I did PHP for 6 years.... sometimes its hard not to do PHP in ruby...

Today i was testing a url to see if it contains a certain string:

RUBY:
  1. response = Net::HTTP.get_response(URI.parse("http://myawesomesite")
  2. if response.body.match("my awesome text") == nil  then
  3.       return false
  4. end

and remember to do:

RUBY:
  1. response = Net::HTTP.get_response(URI.parse("http://myawesomesite")
  2. return "false" if response.body.match("my awesome text").nil?

Another thing I was working on was I had to do a multiple if statement

I will simplify it for this example:

RUBY:
  1. color = red
  2.   if (color == "red") or (color =="green") or (color == "yellow") then
  3.     print "its valid)
  4. end

In PHP I might have actually made the values into an array, and then did in_array ... but in reading the code, you see below, if in the valid values, print something. I don't want to see array!

This is more elegant:

RUBY:
  1. color = red
  2. valid_values = ["red","green","yellow"]
  3. puts "its valid" if valid_values.include? color

This seems to only work for values you'd do == on, not ===

See... programming in ruby just makes me grin :)

3 Comments »

  1. Peter Harkins Said,

    August 4, 2007 @ 11:54 am

    You have a typo in one of your first pair of examples: in the first one you return boolean false, in the second you return the string “false”.
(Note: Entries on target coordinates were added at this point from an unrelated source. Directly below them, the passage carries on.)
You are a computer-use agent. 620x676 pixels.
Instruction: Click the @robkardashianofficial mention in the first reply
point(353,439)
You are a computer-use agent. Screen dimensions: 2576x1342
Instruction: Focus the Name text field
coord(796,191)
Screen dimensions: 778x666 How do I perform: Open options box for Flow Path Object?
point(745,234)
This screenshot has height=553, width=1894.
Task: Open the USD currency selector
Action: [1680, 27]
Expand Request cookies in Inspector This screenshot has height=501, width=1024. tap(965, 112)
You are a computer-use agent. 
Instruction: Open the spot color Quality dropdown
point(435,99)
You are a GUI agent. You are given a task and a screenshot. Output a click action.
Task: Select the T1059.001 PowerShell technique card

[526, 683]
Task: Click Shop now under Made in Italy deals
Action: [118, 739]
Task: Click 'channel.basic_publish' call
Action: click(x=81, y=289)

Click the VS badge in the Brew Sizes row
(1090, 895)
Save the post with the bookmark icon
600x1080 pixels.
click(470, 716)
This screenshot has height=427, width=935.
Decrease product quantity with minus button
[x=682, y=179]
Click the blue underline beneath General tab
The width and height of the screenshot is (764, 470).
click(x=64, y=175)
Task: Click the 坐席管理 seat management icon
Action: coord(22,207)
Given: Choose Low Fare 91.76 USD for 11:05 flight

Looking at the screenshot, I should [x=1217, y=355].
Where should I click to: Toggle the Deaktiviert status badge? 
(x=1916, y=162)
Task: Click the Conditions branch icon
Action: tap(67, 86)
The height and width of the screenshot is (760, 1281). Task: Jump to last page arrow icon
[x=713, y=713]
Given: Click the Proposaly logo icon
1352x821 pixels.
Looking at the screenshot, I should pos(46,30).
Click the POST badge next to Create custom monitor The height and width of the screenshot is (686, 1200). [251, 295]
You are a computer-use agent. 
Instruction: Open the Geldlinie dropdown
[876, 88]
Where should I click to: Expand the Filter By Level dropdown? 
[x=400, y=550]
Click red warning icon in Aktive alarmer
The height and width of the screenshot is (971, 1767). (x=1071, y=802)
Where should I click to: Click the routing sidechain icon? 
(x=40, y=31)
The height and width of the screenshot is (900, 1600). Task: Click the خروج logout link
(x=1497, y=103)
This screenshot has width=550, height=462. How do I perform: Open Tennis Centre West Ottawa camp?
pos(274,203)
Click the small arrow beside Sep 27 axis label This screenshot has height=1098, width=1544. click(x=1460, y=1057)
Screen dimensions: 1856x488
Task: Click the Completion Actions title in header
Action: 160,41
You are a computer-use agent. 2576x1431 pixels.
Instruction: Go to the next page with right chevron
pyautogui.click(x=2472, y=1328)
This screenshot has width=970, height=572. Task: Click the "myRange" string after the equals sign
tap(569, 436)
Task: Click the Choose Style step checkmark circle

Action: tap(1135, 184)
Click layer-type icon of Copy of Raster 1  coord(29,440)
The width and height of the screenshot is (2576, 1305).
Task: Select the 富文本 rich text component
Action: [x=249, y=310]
    Also, I’d want to write the second line of the second example as:
    return false unless response.body.match “my awesome text”

    It’s just a little easier to read; it works because nil and false are considered false in if/unless tests.

  2. nola Said,

    August 8, 2007 @ 5:41 am

    right.. thanks Peter!

  3. Shane Vitarana Said,

    September 26, 2007 @ 8:16 pm

    I was going to say exactly what Peter said.